Nombreux sont d’ailleurs les Etats à avoir interdit par référendum les discriminations positives dans leurs universités. Ce droit a été reconnu par la Cour Suprême elle-même en octobre 2013, dans une affaire mettant en cause l’Etat du Michigan[5]. Dans sa décision Fisher v. University of Texas, la Cour Suprême avait déjà accepté que les universités n’aient recours aux discriminations positives qu’en dernier ressort dans le traitement des inégalités. Paradoxalement, l’interdiction d’utiliser l’appartenance à une minorité comme critère de sélection dans l’enseignement supérieur public semble avoir fait diminuer la part de ces dernières dans les universités concernées[6].

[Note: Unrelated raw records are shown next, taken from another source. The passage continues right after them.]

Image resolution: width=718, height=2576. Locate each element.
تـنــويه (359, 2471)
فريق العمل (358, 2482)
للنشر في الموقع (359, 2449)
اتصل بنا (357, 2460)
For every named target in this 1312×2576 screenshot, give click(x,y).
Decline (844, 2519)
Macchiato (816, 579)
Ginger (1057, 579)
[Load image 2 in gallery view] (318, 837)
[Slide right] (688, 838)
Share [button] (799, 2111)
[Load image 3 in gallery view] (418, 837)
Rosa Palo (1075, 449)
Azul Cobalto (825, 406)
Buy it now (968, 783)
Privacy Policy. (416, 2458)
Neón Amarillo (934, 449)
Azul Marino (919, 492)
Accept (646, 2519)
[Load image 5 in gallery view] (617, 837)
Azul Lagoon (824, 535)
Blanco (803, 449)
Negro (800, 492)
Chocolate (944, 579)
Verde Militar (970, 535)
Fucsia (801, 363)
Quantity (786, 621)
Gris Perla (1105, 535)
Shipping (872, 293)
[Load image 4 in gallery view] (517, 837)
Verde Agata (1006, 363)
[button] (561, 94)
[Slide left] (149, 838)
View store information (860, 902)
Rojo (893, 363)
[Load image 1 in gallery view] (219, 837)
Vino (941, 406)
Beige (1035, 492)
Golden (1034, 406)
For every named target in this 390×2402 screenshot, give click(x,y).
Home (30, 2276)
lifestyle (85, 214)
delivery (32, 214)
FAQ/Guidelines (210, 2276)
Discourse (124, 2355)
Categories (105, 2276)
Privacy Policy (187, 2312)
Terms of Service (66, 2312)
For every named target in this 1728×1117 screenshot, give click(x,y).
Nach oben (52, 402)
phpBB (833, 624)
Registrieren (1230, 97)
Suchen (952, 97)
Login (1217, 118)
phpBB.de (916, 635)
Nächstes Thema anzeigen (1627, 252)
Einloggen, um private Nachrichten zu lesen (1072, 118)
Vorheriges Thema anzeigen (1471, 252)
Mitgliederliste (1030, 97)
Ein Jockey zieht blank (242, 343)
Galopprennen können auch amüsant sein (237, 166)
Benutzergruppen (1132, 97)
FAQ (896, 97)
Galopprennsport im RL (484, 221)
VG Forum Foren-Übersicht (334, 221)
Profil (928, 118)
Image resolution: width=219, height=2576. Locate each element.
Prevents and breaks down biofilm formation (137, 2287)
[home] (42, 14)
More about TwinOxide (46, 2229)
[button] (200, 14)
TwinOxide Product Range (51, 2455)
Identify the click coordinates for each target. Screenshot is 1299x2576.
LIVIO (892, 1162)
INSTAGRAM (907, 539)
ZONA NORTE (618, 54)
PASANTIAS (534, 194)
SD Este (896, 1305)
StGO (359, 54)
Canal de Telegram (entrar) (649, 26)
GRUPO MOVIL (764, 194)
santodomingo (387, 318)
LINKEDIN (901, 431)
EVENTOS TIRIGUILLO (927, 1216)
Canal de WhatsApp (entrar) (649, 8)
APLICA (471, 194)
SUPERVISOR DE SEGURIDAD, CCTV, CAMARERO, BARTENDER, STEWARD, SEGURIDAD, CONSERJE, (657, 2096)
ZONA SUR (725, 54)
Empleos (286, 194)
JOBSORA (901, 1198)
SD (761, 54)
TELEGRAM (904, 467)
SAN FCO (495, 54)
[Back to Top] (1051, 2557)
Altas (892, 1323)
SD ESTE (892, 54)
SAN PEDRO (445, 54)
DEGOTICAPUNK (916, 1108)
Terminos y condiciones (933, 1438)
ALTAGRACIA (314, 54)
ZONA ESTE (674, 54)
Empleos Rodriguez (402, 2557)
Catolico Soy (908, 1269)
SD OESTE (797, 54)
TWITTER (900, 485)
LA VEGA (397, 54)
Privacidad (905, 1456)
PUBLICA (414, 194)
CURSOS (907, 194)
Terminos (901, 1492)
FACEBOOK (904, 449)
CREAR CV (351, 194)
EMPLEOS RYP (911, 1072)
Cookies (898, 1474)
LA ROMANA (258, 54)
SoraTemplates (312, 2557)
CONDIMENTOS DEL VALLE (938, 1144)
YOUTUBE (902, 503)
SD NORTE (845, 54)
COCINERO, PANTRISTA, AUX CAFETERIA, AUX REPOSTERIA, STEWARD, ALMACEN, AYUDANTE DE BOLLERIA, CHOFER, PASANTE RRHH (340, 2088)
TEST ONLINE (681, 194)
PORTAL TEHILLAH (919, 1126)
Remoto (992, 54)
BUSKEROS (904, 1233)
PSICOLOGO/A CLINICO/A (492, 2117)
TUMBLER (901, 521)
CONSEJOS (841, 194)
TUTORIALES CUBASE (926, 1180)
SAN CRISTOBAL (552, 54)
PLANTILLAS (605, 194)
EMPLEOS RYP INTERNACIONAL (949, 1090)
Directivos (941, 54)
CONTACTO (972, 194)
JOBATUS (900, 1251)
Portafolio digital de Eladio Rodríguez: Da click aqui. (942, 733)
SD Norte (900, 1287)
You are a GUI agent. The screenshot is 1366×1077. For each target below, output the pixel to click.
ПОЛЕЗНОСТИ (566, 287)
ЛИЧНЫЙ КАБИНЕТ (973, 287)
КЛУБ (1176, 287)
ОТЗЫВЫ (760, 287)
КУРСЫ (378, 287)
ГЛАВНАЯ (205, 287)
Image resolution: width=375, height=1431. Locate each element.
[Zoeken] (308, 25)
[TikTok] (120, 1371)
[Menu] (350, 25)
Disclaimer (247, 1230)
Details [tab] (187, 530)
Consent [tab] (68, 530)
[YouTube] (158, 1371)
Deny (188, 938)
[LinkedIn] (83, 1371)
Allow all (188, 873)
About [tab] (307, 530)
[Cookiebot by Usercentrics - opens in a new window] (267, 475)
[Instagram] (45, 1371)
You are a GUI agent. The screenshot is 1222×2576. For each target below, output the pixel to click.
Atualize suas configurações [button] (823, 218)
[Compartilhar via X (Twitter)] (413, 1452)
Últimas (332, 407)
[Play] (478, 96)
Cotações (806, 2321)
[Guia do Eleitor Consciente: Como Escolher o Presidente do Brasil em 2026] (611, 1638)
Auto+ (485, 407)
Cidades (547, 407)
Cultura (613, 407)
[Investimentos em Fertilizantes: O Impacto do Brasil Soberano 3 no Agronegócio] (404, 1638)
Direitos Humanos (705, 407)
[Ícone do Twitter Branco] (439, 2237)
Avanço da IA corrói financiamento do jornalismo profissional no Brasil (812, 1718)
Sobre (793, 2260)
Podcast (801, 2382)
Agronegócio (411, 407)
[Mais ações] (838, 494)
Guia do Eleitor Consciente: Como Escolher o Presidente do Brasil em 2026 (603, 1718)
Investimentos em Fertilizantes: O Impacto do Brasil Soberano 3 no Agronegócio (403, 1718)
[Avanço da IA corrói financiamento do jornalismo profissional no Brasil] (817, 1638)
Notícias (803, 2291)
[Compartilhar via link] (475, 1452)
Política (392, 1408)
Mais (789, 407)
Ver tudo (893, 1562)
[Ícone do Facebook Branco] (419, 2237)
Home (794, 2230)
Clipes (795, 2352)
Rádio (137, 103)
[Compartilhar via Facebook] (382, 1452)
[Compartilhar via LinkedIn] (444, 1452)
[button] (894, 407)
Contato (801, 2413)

Un programme novateur fondé sur le lieu de résidence

Pour remédier à cette situation, Cashin propose un programme d’action fondé sur ce qui caractérise la ségrégation du XXIe siècle, c’est à dire le revenu et surtout le lieu de résidence. Selon elle, une aide doit être donnée aux élèves de toute race grandissant dans des quartiers économiquement défavorisés et fréquentant des écoles au taux de pauvreté élevé. Ce « coup de pouce » doit permettre à ces élèves d’être admis dans des collèges de niveau social plus élevé, et ainsi faire fonctionner « l’ascenseur social ». Le critère légitimant de telles actions n’est alors plus fondé sur la race ni sur la classe mais sur le lieu d’habitation, un postulat qui rappelle fortement les dispositifs de discriminations positives mis en place en France, notamment à travers le pôle « égalité des chances et diversité » de Sciences Po. Selon l’auteur, trois avantages découlent de ce changement de perspective :

–          Un tel tropisme permettra de faire évoluer l’histoire des discriminations aux Etats-Unis et de la rendre conforme à la réalité actuelle. Aujourd’hui, aux Etats-Unis, les lieux sont fortement déterminés par l’origine ethnique. Ainsi, moins d’un tiers des enfants noirs et latinos vivent dans des quartiers dominés par la classe moyenne contre plus de 60% des enfants blancs et asiatiques. De même, les familles noires et latinos dont les revenus sont supérieurs à 75 000 dollars sont davantage présentes dans les quartiers au taux de pauvreté élevé que les familles modestes blanches dont les revenus ne dépassent pas 40 000 dollars par an ;

–          Les quartiers étant déterminés par l’appartenance ethnique, un tel programme permettrait d’aider les habitants ayant surmonté de nombreux obstacles au sein de quartiers pauvres ;

–          Cela permettrait enfin de remédier à des mesures dépassées et néfastes, alimentant les clivages.

Ces nouvelles mesures permettront également, selon Cashin, d’inclure les classes moyennes, souvent victimes des failles de la décision Brown. Elles encouragent l’intégration sociale et économique dans les quartiers à faible opportunité. Plus encore, l’auteur défend l’idée qu’il faudrait combiner ces nouvelles discriminations positives fondées sur le lieu de résidence avec des politiques dont l’objectif serait d’éliminer certaines pratiques déloyales – voire certains abus – dans l’octroi inapproprié d’aides basées sur des critères économiques ou sociaux.

Avec cet ouvrage, Sheryll Cashin entend mettre un terme à une série de mesures profondément conservatrices, ayant édifié et entretenu une élite de couleur aux côté d’une élite blanche, sans promouvoir de mobilité sociale. Et l’auteur de conclure par ces mots : “What we need is a politics of fairness, one in which people of color and the white people who are open to them move past racial resentment to form an alliance of the sane”.[7]

Sarah Nerozzi-Banfi

Crédit photo : Charlotte Hénard


[7] « Nous avons besoin d’une politique d’équité, une politique dans laquelle les gens de couleurs et les gens blancs ouverts à eux font évoluer le ressentiment du passé racial pour former une alliance de saint esprit ».